Task brief:
From the entries below, extract every line that includes the word "agent".

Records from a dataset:
════════

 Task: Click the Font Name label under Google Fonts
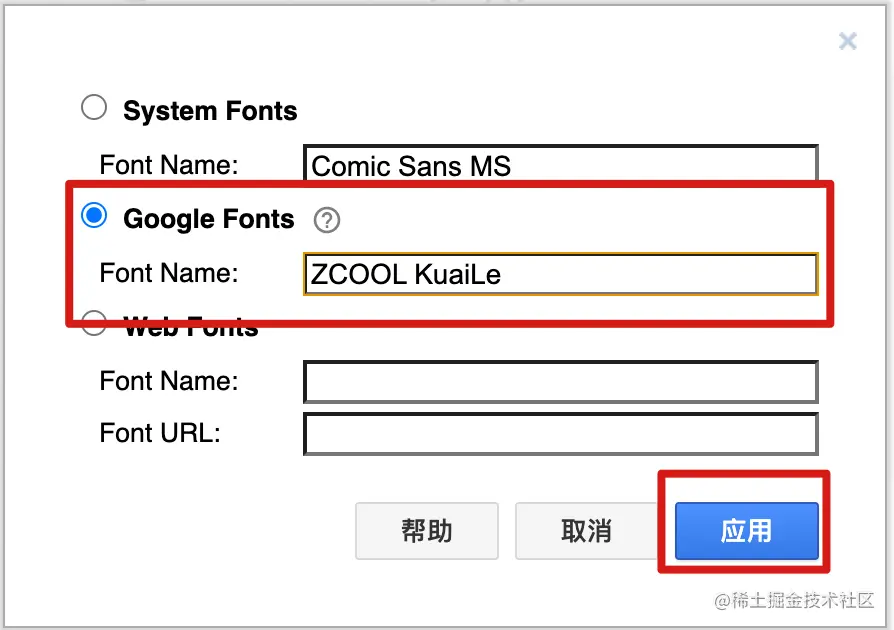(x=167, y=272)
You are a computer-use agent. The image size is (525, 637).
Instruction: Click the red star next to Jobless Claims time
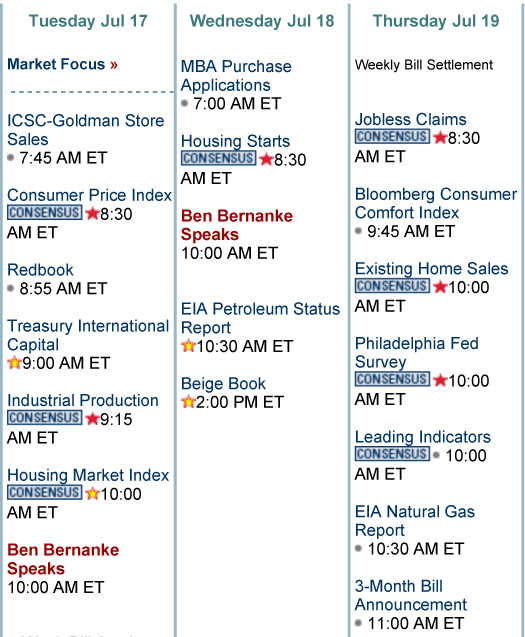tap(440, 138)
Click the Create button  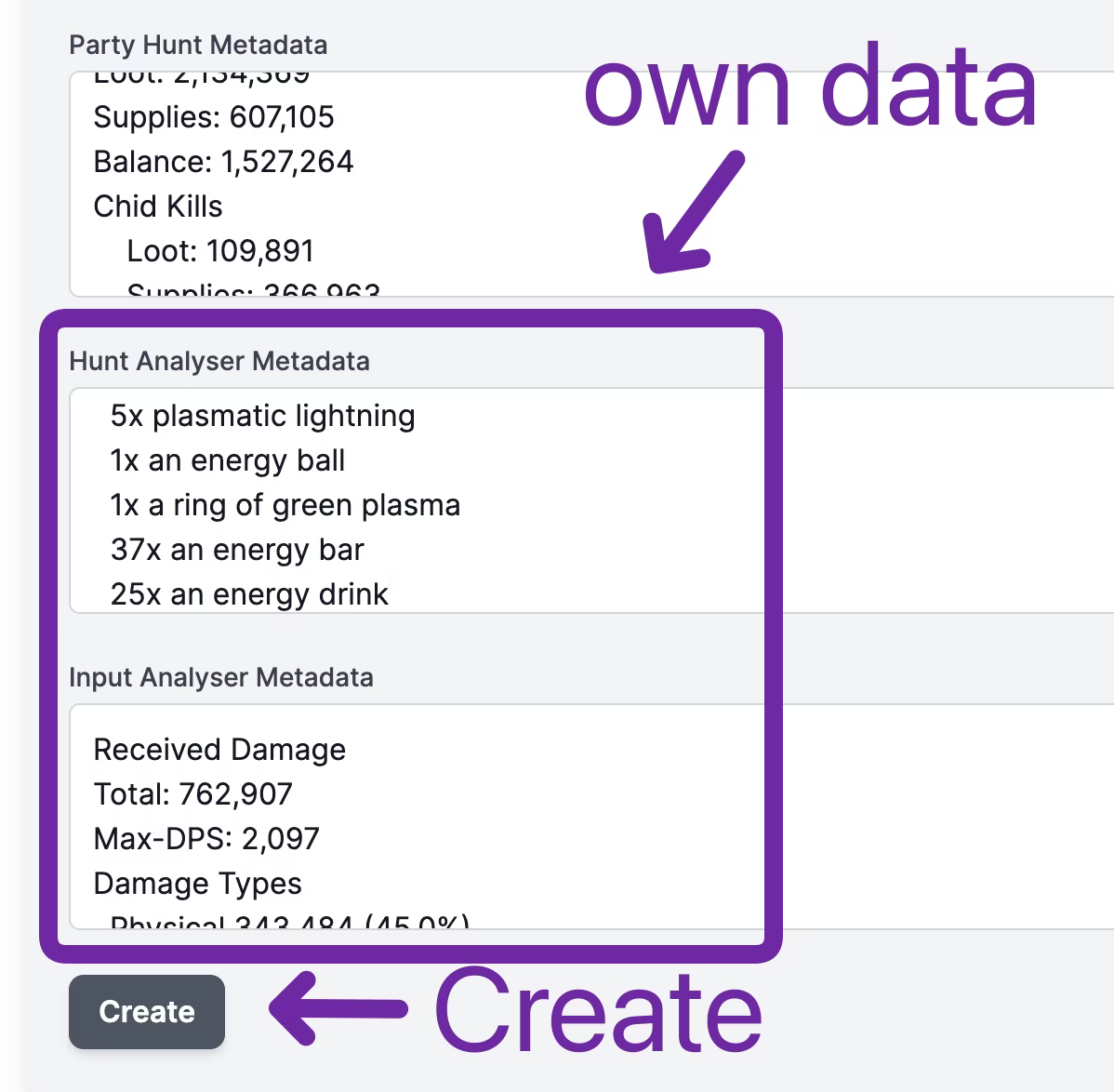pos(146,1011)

════════

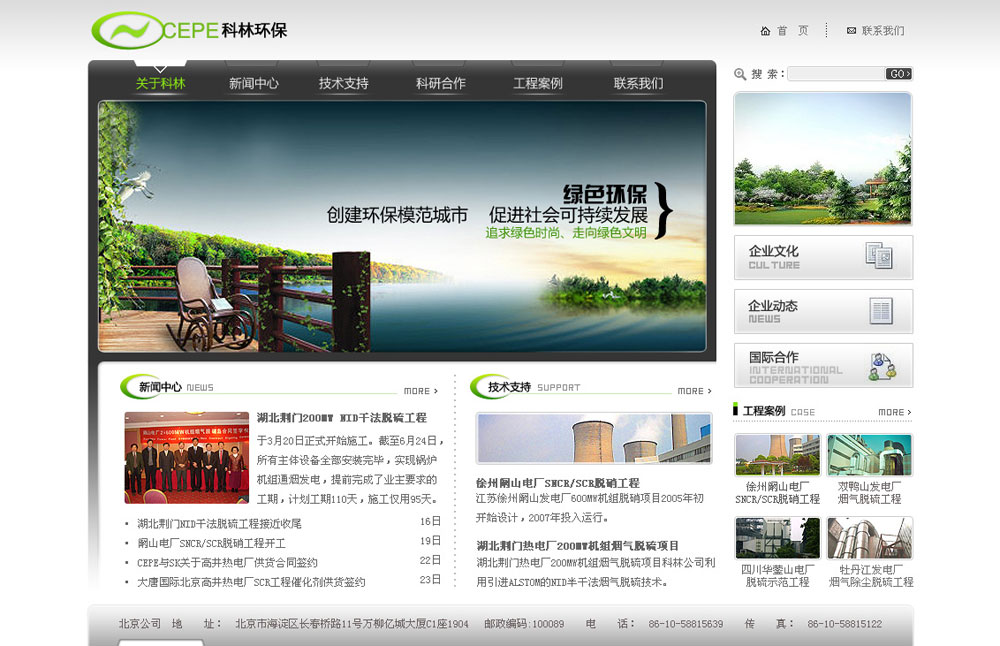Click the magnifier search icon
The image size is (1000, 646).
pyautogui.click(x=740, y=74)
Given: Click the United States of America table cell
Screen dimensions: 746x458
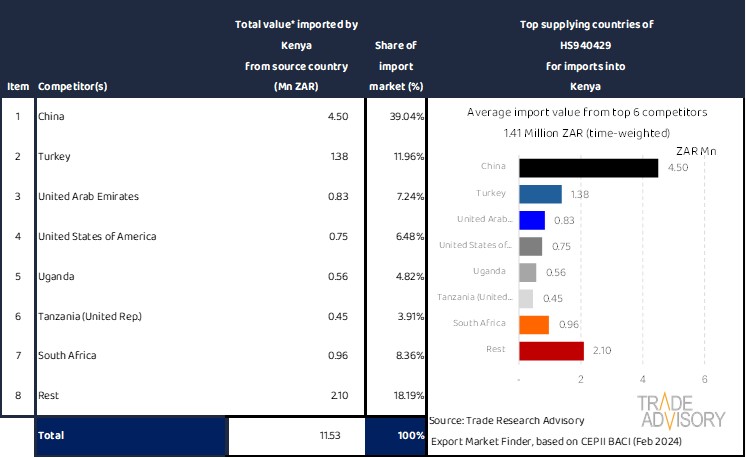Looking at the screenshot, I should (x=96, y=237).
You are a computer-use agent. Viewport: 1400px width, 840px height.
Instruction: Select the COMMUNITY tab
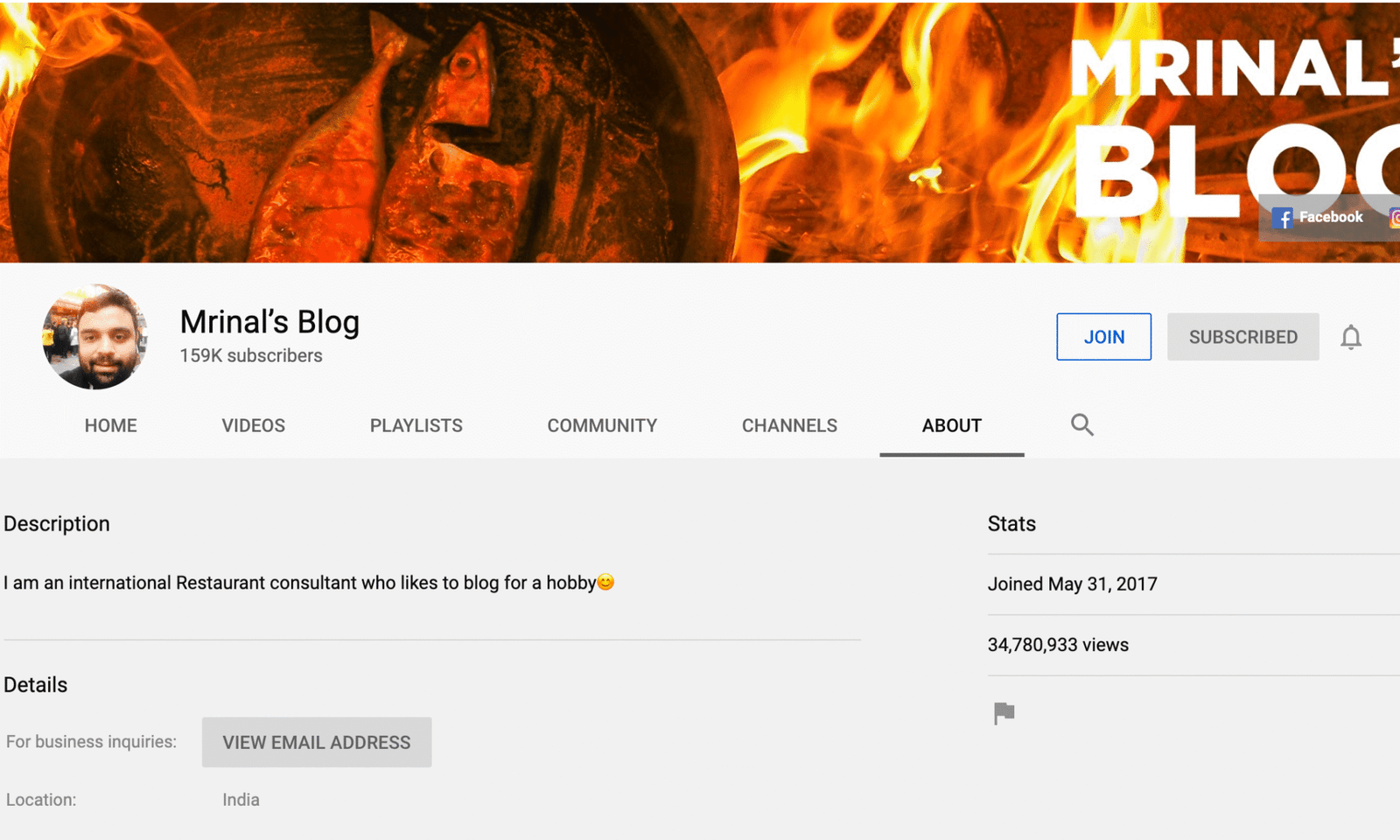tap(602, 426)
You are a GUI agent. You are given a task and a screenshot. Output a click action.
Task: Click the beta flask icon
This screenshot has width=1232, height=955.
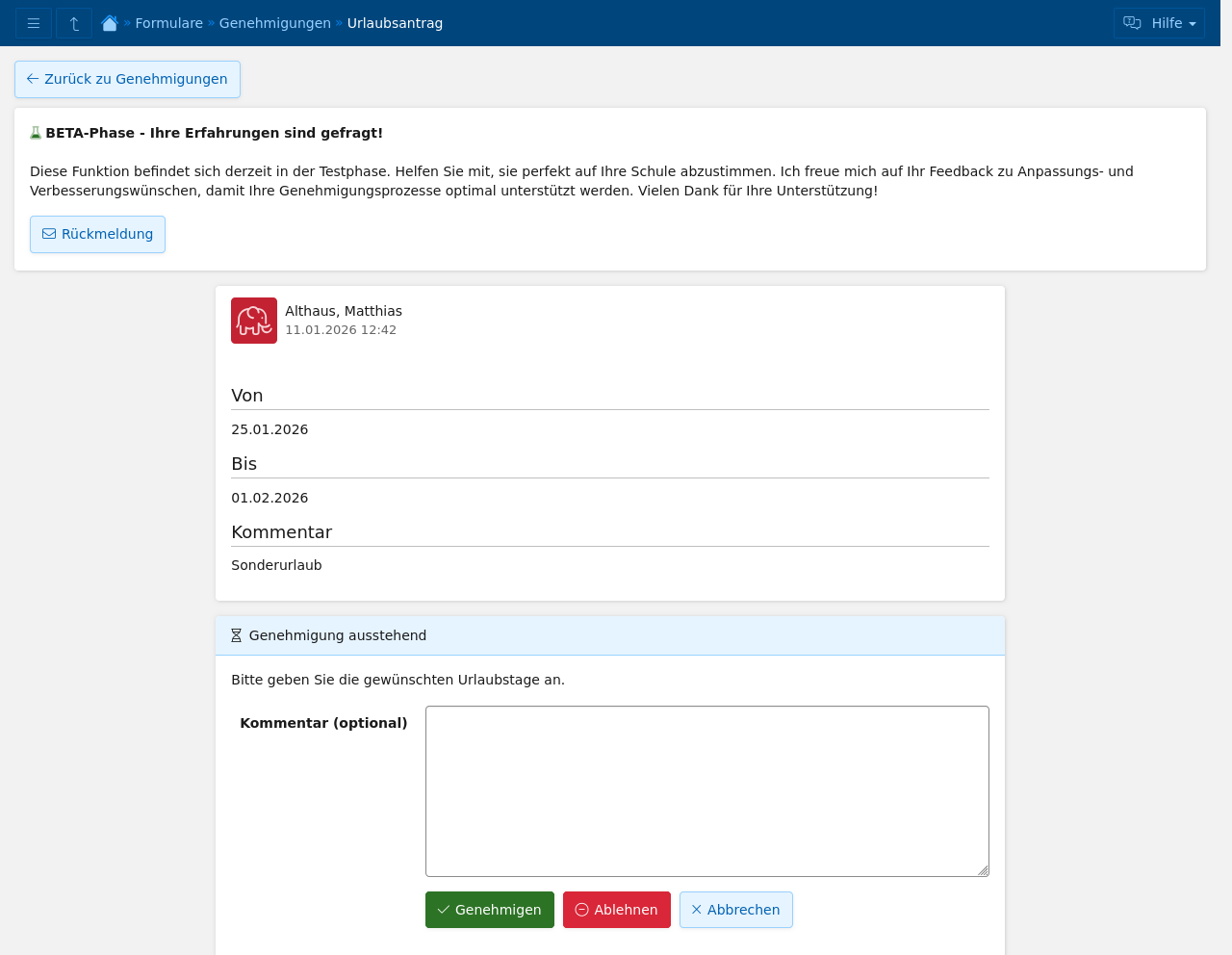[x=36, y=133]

════════

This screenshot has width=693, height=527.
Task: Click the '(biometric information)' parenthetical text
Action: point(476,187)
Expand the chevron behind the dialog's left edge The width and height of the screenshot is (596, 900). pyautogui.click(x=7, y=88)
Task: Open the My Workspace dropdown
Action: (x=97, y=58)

════════

Output for this exercise:
You are a computer-use agent. The image size is (525, 637).
You are a computer-use agent. Viewport: 1400px width, 840px height.
You are a GUI agent. You are given a task and a screenshot. Output a click action.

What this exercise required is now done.